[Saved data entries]
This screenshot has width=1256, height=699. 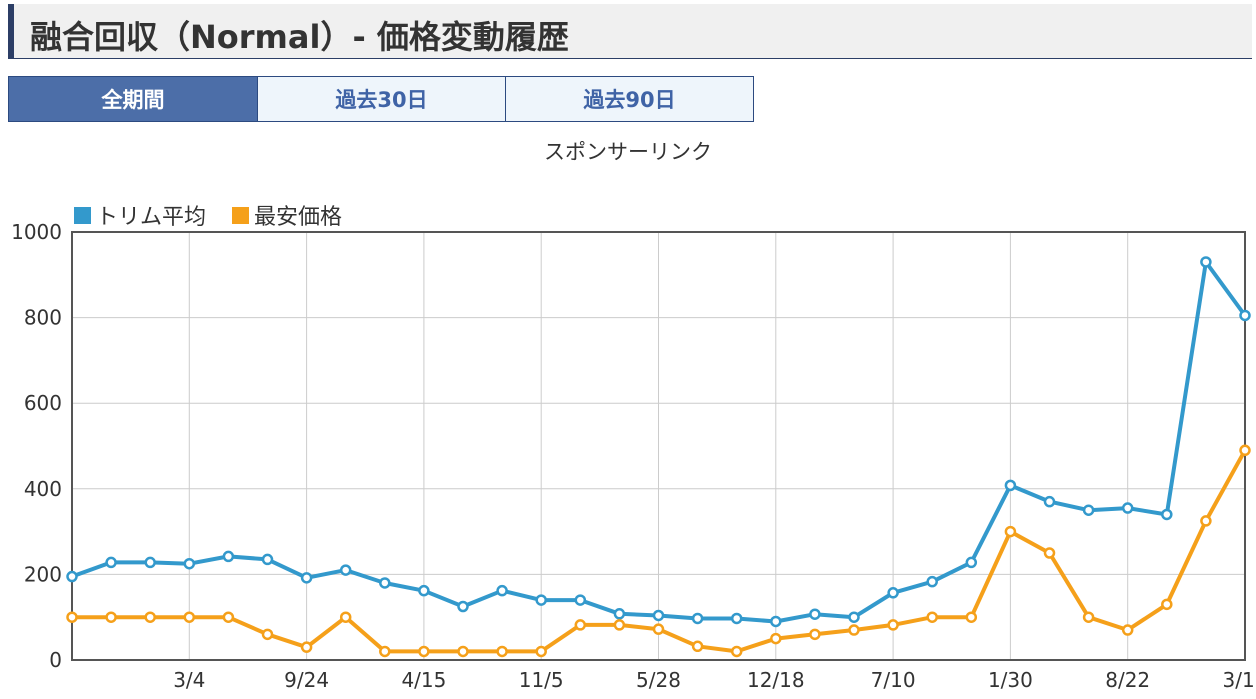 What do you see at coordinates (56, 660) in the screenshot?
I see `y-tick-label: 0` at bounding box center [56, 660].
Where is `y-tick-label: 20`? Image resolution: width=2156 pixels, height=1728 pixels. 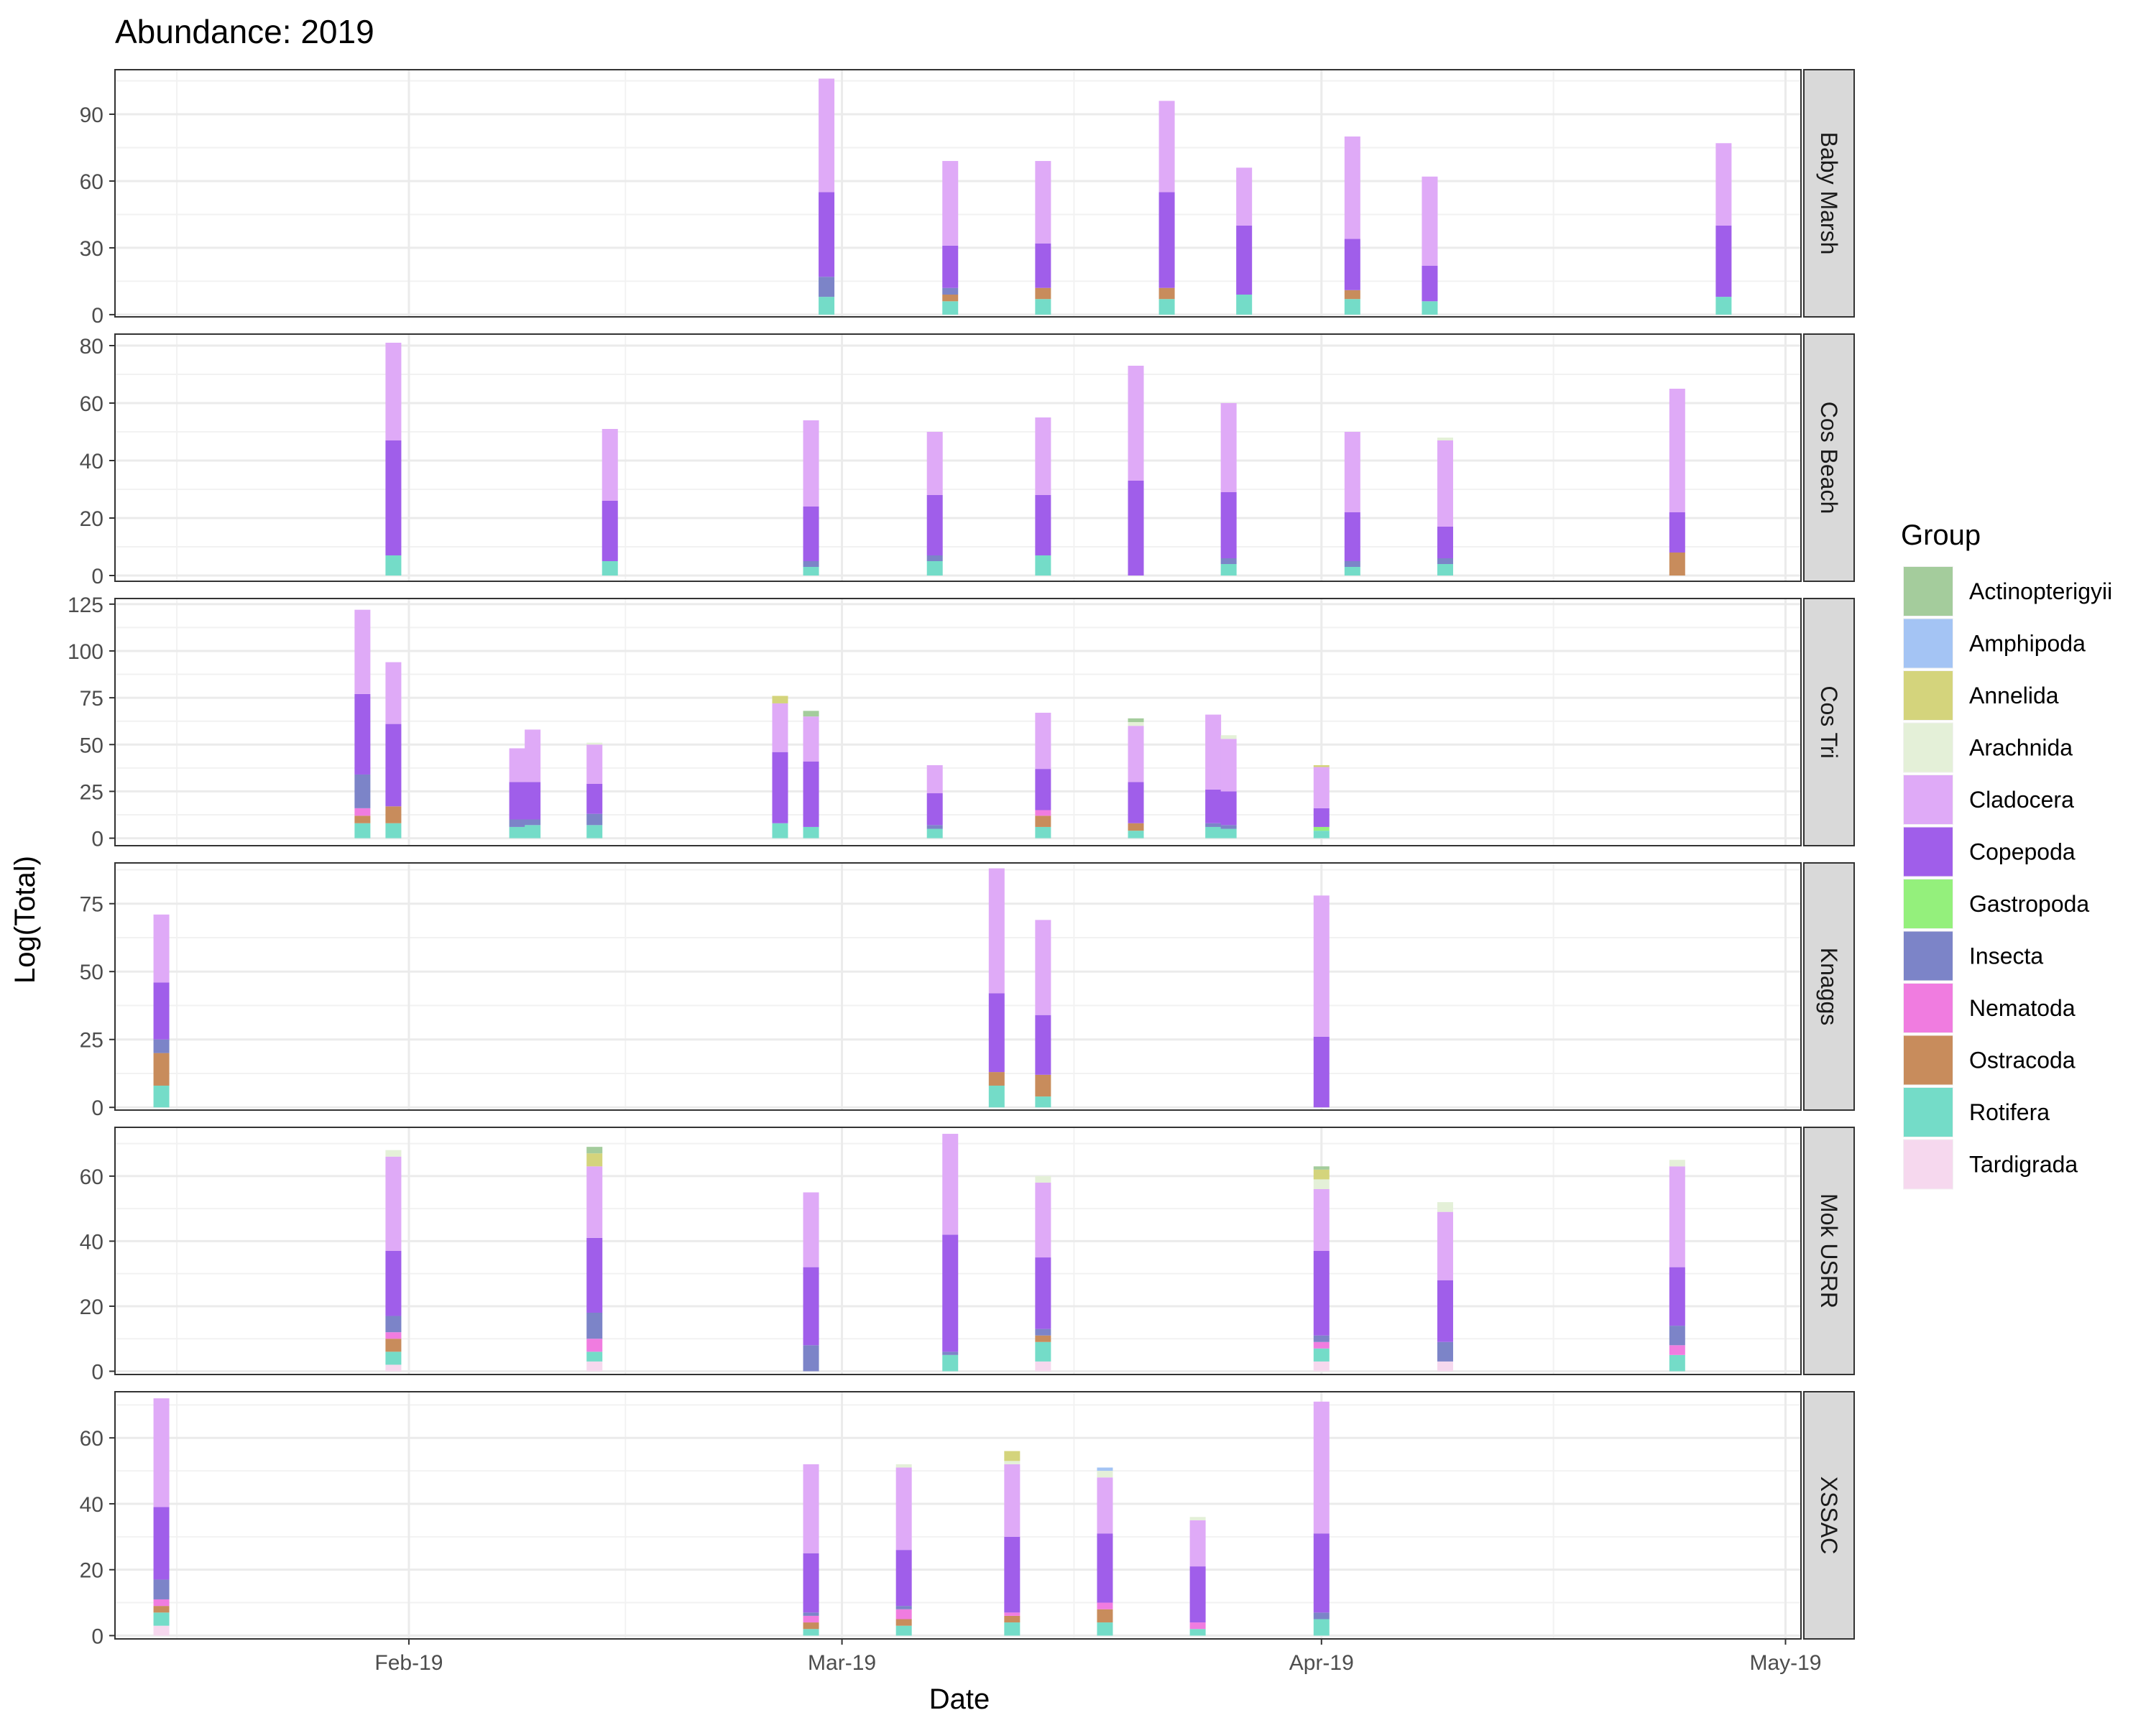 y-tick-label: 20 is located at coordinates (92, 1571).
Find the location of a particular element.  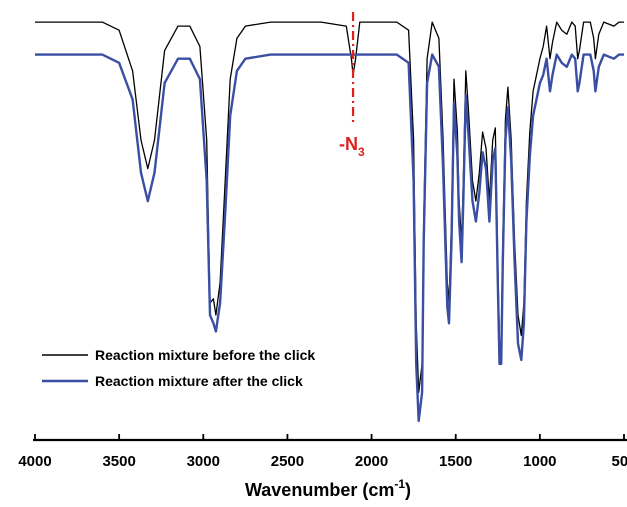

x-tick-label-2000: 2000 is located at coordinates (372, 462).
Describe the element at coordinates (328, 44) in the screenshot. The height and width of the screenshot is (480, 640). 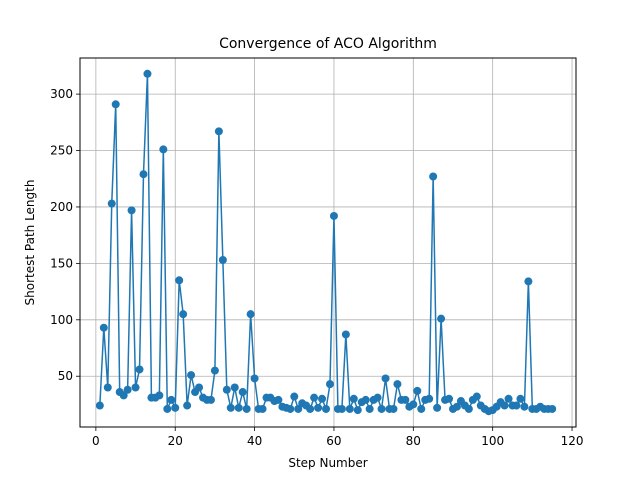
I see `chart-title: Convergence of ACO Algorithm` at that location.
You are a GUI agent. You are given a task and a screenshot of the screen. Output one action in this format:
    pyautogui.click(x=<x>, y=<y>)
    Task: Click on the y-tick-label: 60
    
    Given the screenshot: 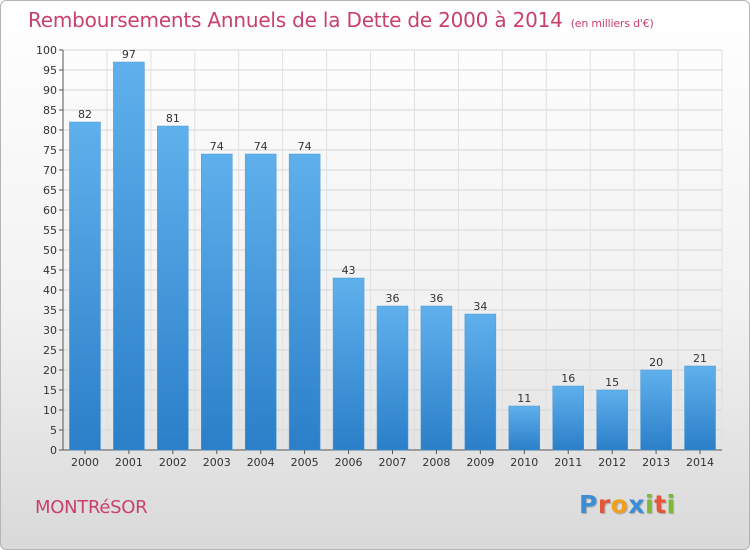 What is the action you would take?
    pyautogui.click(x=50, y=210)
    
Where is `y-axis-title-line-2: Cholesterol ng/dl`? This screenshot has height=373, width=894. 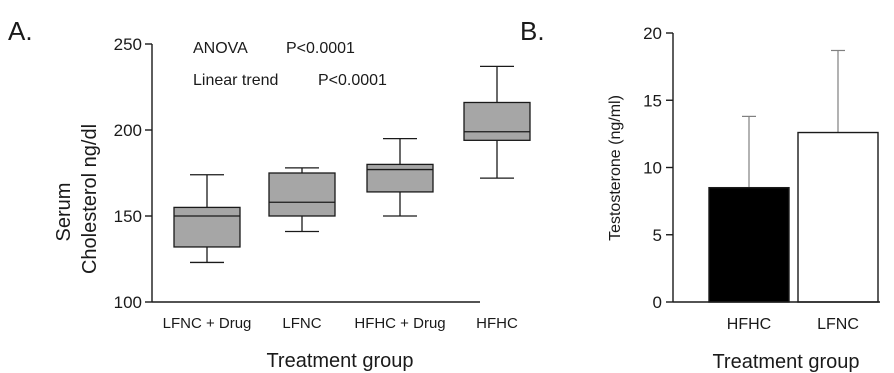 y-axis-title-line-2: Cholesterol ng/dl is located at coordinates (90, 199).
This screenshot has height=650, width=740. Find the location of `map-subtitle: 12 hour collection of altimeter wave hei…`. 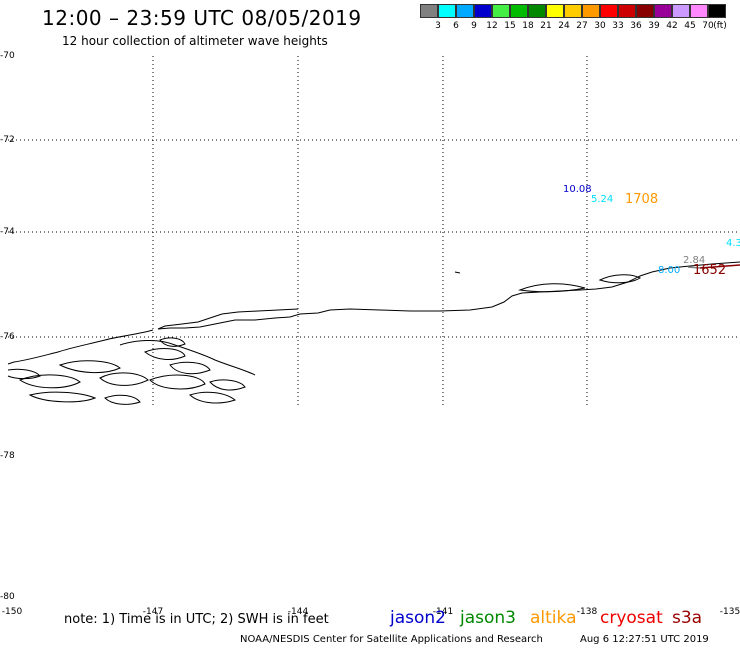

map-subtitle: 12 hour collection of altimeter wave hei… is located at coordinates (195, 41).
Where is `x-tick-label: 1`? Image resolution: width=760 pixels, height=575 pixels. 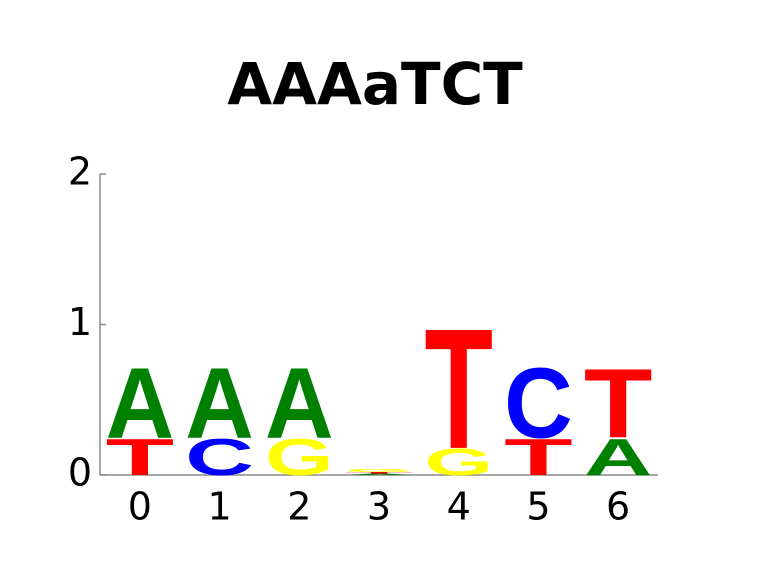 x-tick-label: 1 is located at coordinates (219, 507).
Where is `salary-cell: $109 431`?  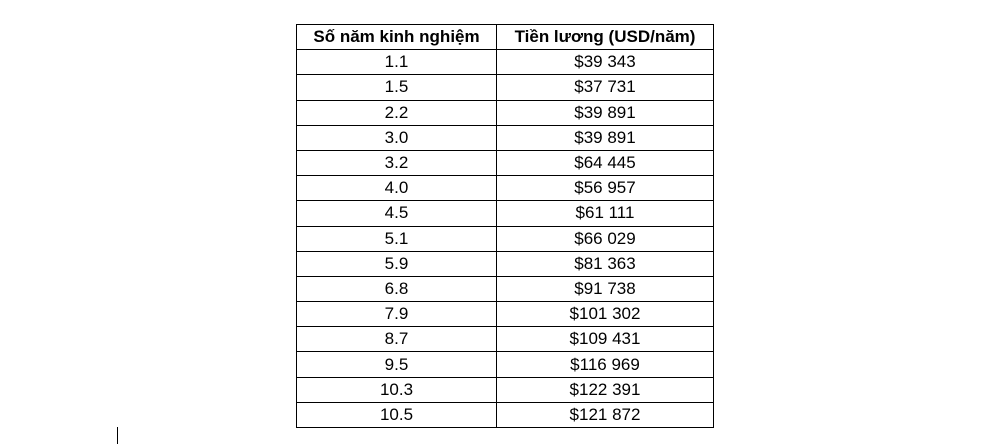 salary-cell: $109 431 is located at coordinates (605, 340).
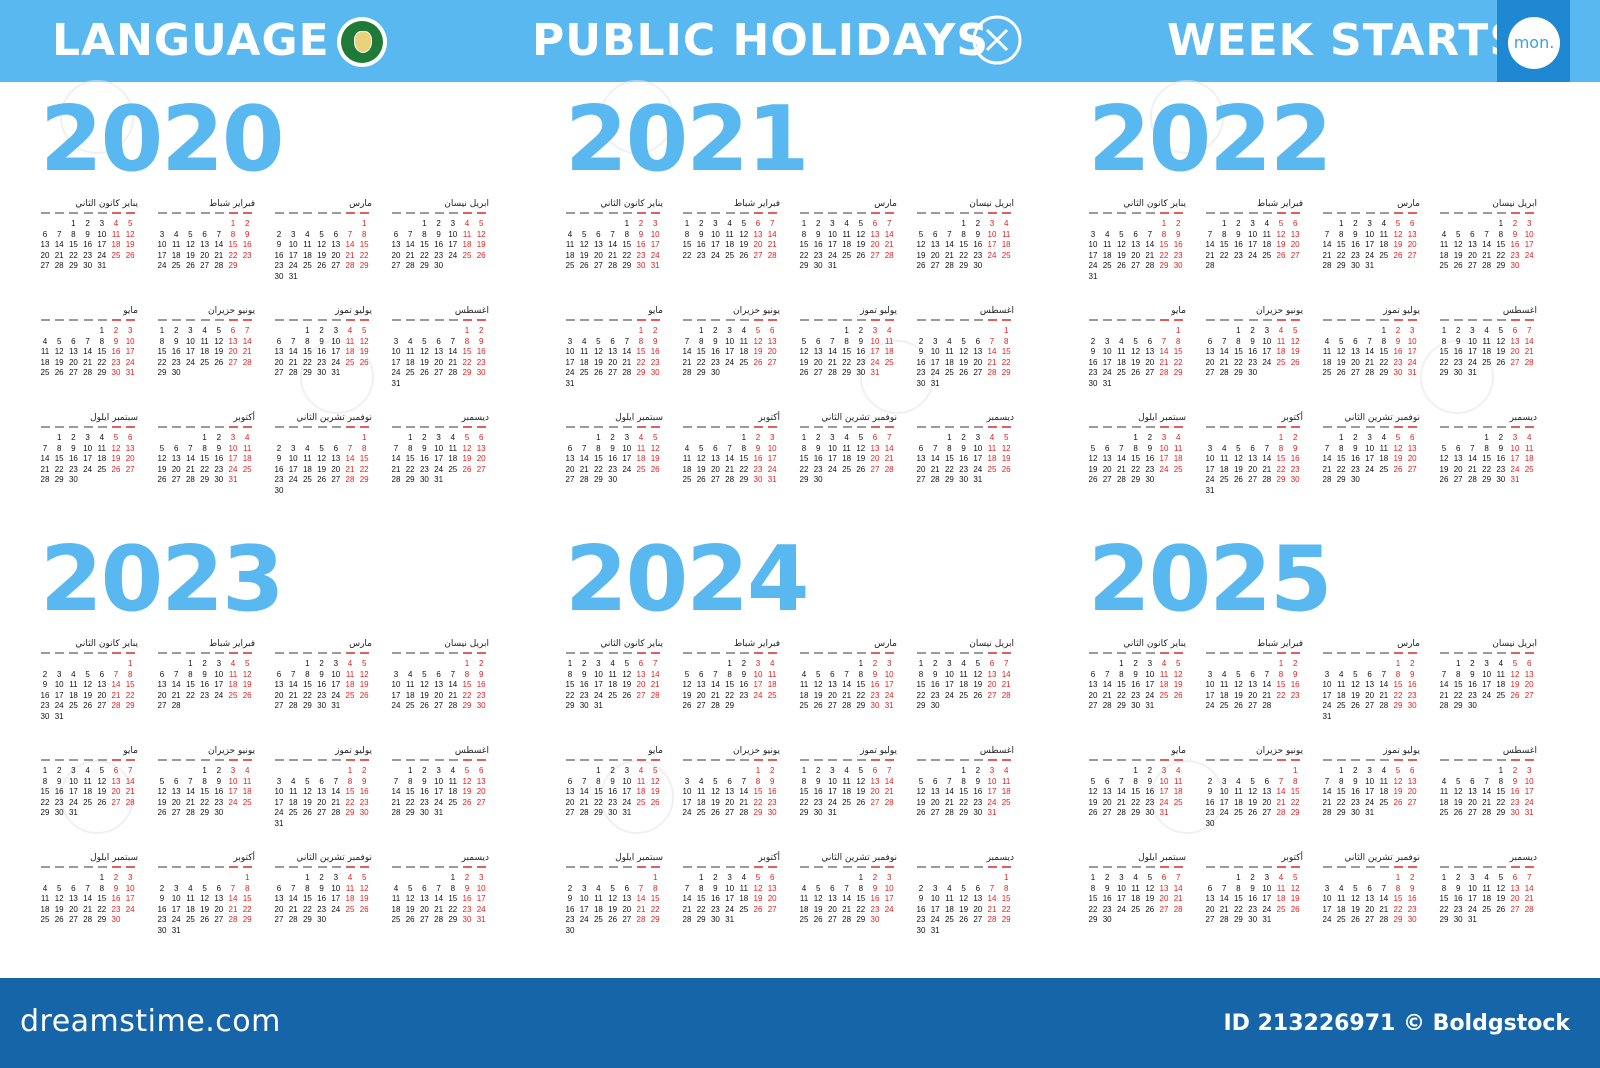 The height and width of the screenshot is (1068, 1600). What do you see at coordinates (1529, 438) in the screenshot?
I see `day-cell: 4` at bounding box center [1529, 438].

### Task details
Can you return, word for word, everything from the line containing "This screenshot has height=650, width=740." down to the line containing "map-subtitle: 12 hour collection of altimeter wave hei… is", leaving the pictures out?

### Result of the task
This screenshot has height=650, width=740. Find the location of `map-subtitle: 12 hour collection of altimeter wave hei…`. 

map-subtitle: 12 hour collection of altimeter wave hei… is located at coordinates (195, 41).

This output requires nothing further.